Таратута поглядел на Валю-часовщика, хмыкнул, покачал головой, проговорил медленно и задумчиво:

— Куда я полечу из Вены? В Рим или в Тель-Авив? Еще вчера я думал, хорошо бы съездить в Ленинград, и понимал, что это далеко и сложно. Мне всегда казалось, что мир кончается где-то у пограничной станции Брест, а остальные части света пририсованы просто так, для красоты… Одним словом, Валя, если я действительно окажусь в Вене, то из Вены я полечу в Тель-Авив.

Валя-часовщик кивнул:

— Я почему-то был совершенно уверен, что вы ответите именно так. Но очень важно, Семен Янович, очень-очень важно, чтоб вы не забыли сказать об этом Ушакову! А-а, вот и мальчики!

Валерик и Толик стояли у мягкого вагона вместе с каким-то бородатым молодым человеком в железнодорожной форме. Оказалось, что это и есть тот самый проводник, с которым Таратуте предстояло ехать до Москвы, как с родной тетей.

— Все в порядке? — спросил Валя-часовщик.

— Все в порядке! — ответили Валерик и Толик. — Третье купе, любое место.

Стрелка часов прыгнула с двенадцатой минуты на тринадцатую.

— Прошу, — сказал проводник.

— Ну, Семен Янович! — сказал Валя-часовщик, коротко обнял Таратуту и подтолкнул его к ступенькам вагона. — Счастливый путь! Помните, как сказал вчера Вано, — гора с горою не сходится, а человек с человеком сходится. Может быть, мы еще встретимся! Счастливый путь!

— Счастливый путь, Семен Янович! — крикнули негромко Валерик и Толик.

Он стоял у окна, а они шли рядом с вагоном, все убыстряя и убыстряя шаги, и что-то кричали ему, размахивая руками и улыбаясь. А потом они отстали, перрон кончился, и в последнем пучке света возникла и уплыла назад надпись: «Одесса».

Прощай, Одесса!

Таратута вздохнул, вошел в купе, снял пальто, огляделся.

Вещи его — чемодан и мешок — мальчики подняли наверх, авоську оставили внизу, а на столике в живописном беспорядке, как игрушки под елкой, лежали два блока американских сигарет «Мальборо», бутылка английского джина, коробка чешских конфет и польский дорожный несессер из свиной кожи.

— Сумасшедшие психи! — вслух сказал Таратута и сел.

Он внезапно почувствовал, что смертельно устал, голоден, оглушен, что он все еще не в состоянии понять, — что же это с ним произошло и чем все это кончится.

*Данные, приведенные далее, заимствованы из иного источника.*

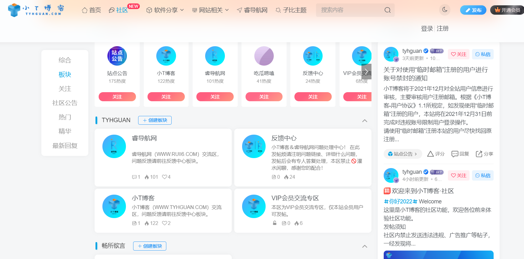Viewport: 524px width, 259px height.
Task: Expand the 网站相关 dropdown menu
Action: tap(210, 10)
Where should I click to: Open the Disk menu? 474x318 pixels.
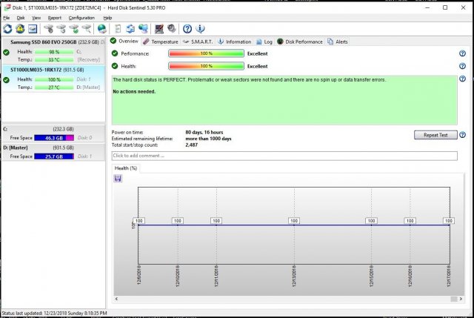point(21,17)
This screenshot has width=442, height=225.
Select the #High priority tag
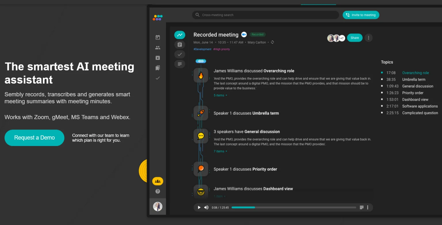coord(222,49)
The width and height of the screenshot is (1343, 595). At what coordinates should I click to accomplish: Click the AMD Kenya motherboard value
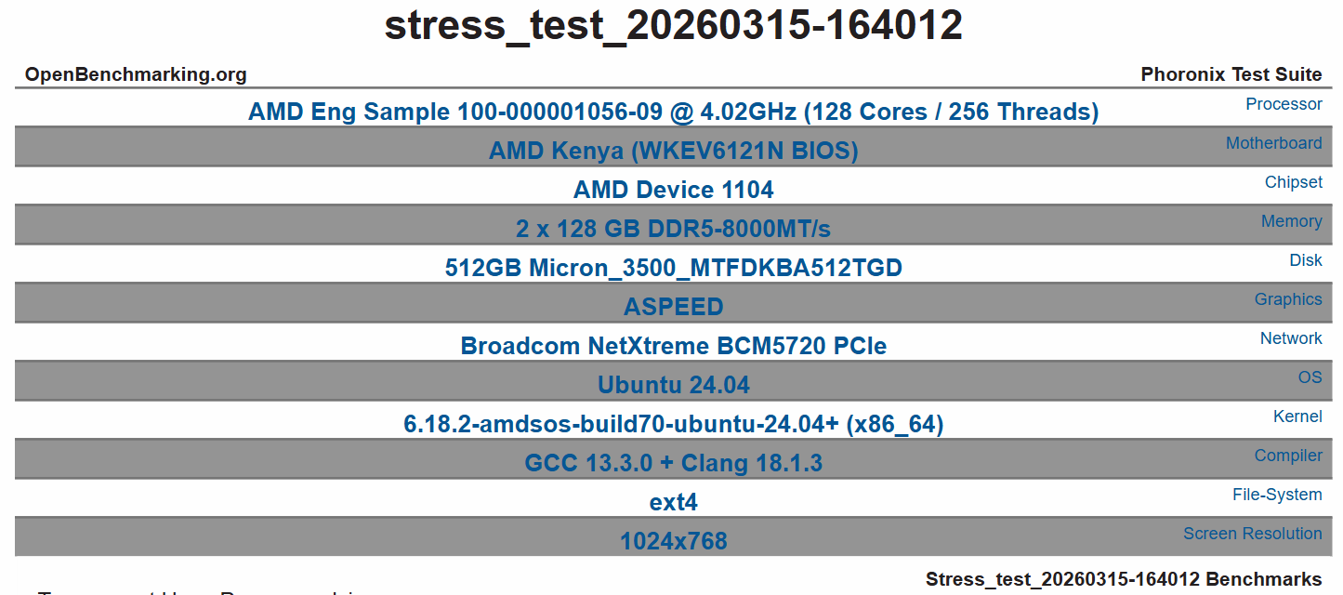coord(674,151)
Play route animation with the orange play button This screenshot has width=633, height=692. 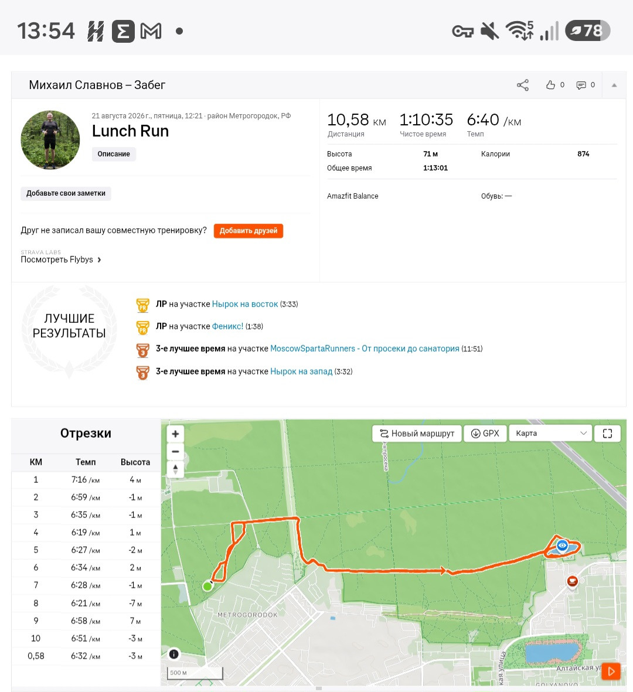point(611,671)
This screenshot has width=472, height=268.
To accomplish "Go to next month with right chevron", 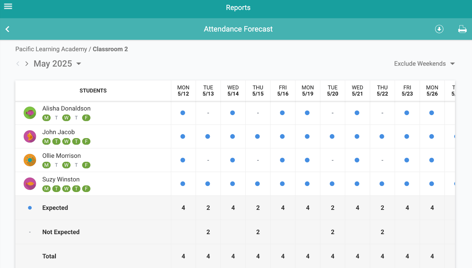I will [x=27, y=64].
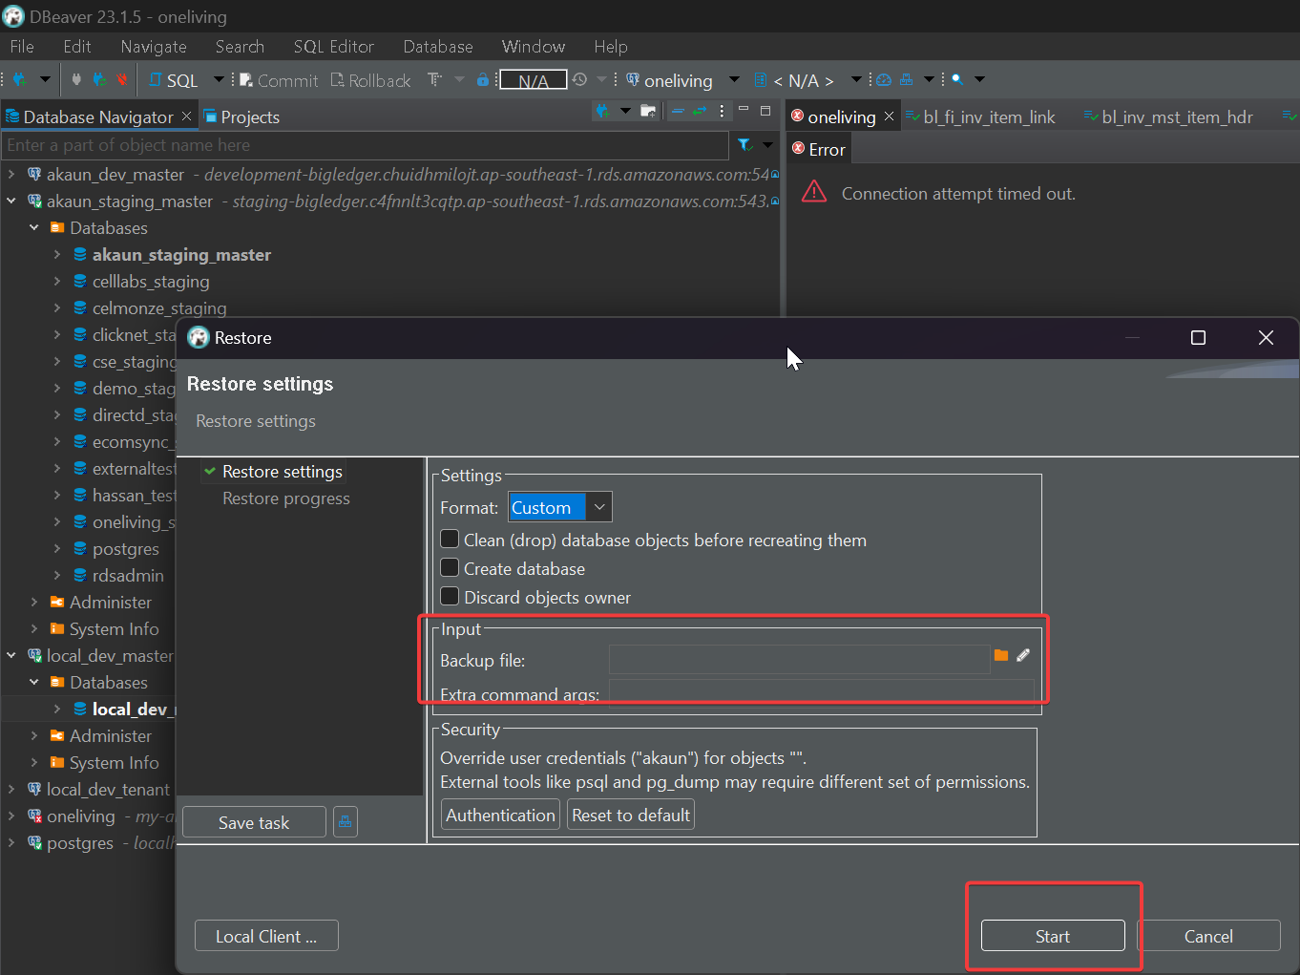Click the pencil icon beside Backup file
1300x975 pixels.
click(x=1023, y=655)
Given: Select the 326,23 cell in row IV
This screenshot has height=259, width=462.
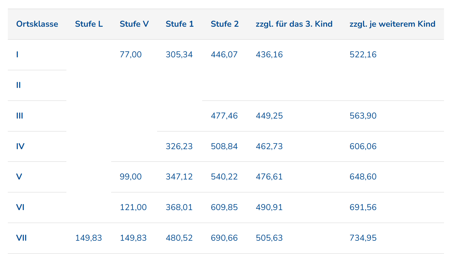Looking at the screenshot, I should click(179, 146).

Ему захотелось курить, но открывать «Мальборо» он не стал, а вытащил смятую пачку болгарской «Шипки», встряхнул ее, вытянул зубами сигарету.

И тотчас же, словно из-под земли, появился в открытых дверях купе проводник и протянул Таратуте зажженную спичку.

— Спасибо, — сказал Таратута, прикурил и решил, что он больше ничему удивляться не будет.

— Чаек согреть? — спросил проводник.

— Попозже, — сказал Таратута. — Я, знаете, съел бы чего-нибудь…

— А ресторан рядом, — сказал проводник, — вы ступайте, пока народу немного, поужинайте. А я вам тем временем постельку постелю и чаек поставлю. Ступайте.

В вагоне-ресторане было и вправду почти пусто. Только за крайним, у входа, столиком сидела компания пожилых и каких-то на редкость, как на подбор, некрасивых мужчин. Мужчины пили пиво и молча наблюдали за тем, как одна из официанток, взобравшись на стойку, снимала с верхней полки буфета картонные коробки и передавала их буфетчице, румяной толстухе в вышитой украинской кофте. Вторая официантка — кривая на один глаз, но с модной прической, называемой в просторечии «вшивый домик», — стояла рядом и зевала.